• Task item: Below are the records. Reproduce exactly the lines from the one containing "Given: Click the magenta object color swatch" through the final line, and omit any pictures.

• Data excerpts:

---

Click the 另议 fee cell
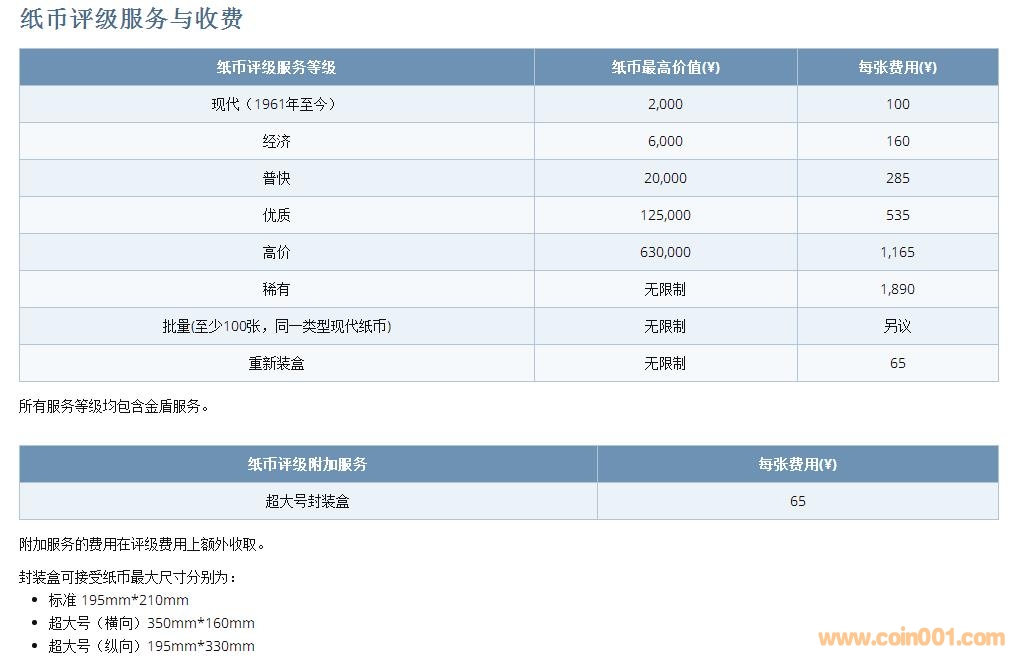Viewport: 1018px width, 665px height. click(897, 326)
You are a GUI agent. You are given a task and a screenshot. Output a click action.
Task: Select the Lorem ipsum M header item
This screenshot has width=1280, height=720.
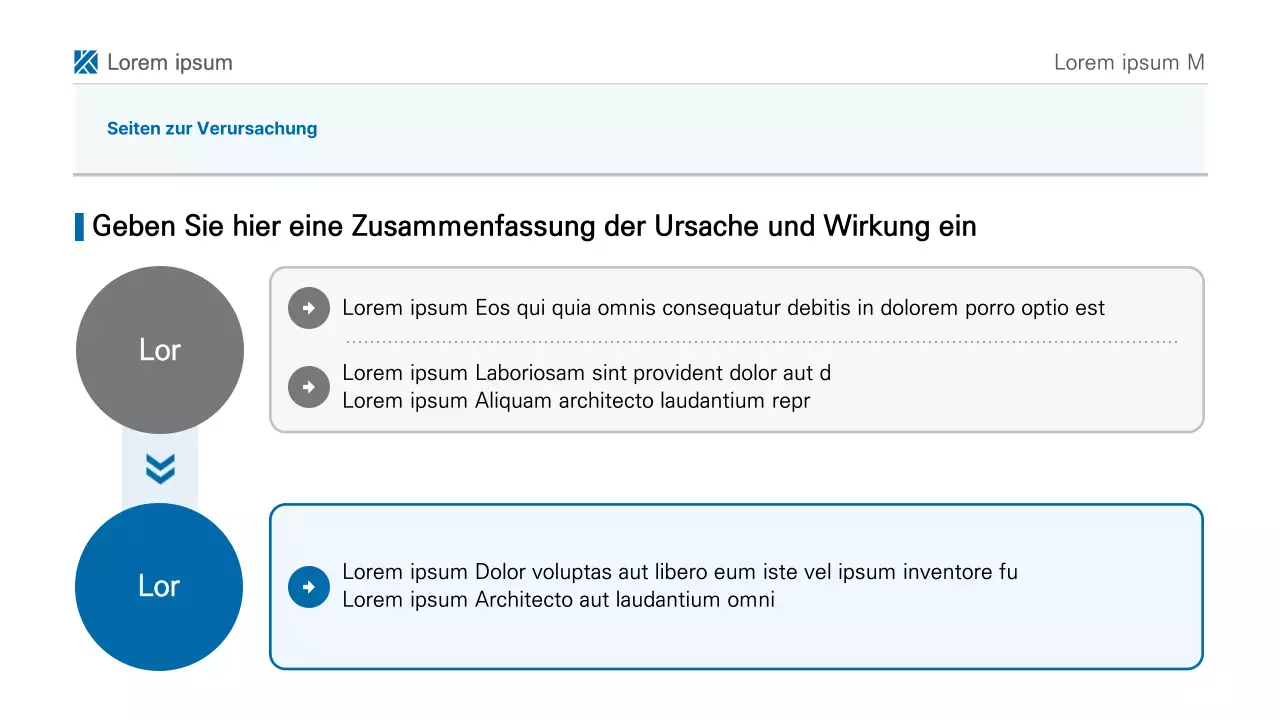(x=1129, y=62)
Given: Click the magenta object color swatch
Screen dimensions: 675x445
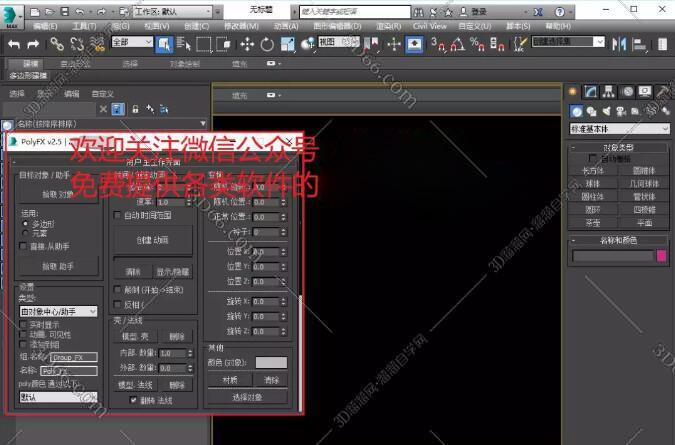Looking at the screenshot, I should (661, 256).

---

• Task response:
Given: Click the magenta object color swatch
Screen dimensions: 675x445
Looking at the screenshot, I should (661, 256).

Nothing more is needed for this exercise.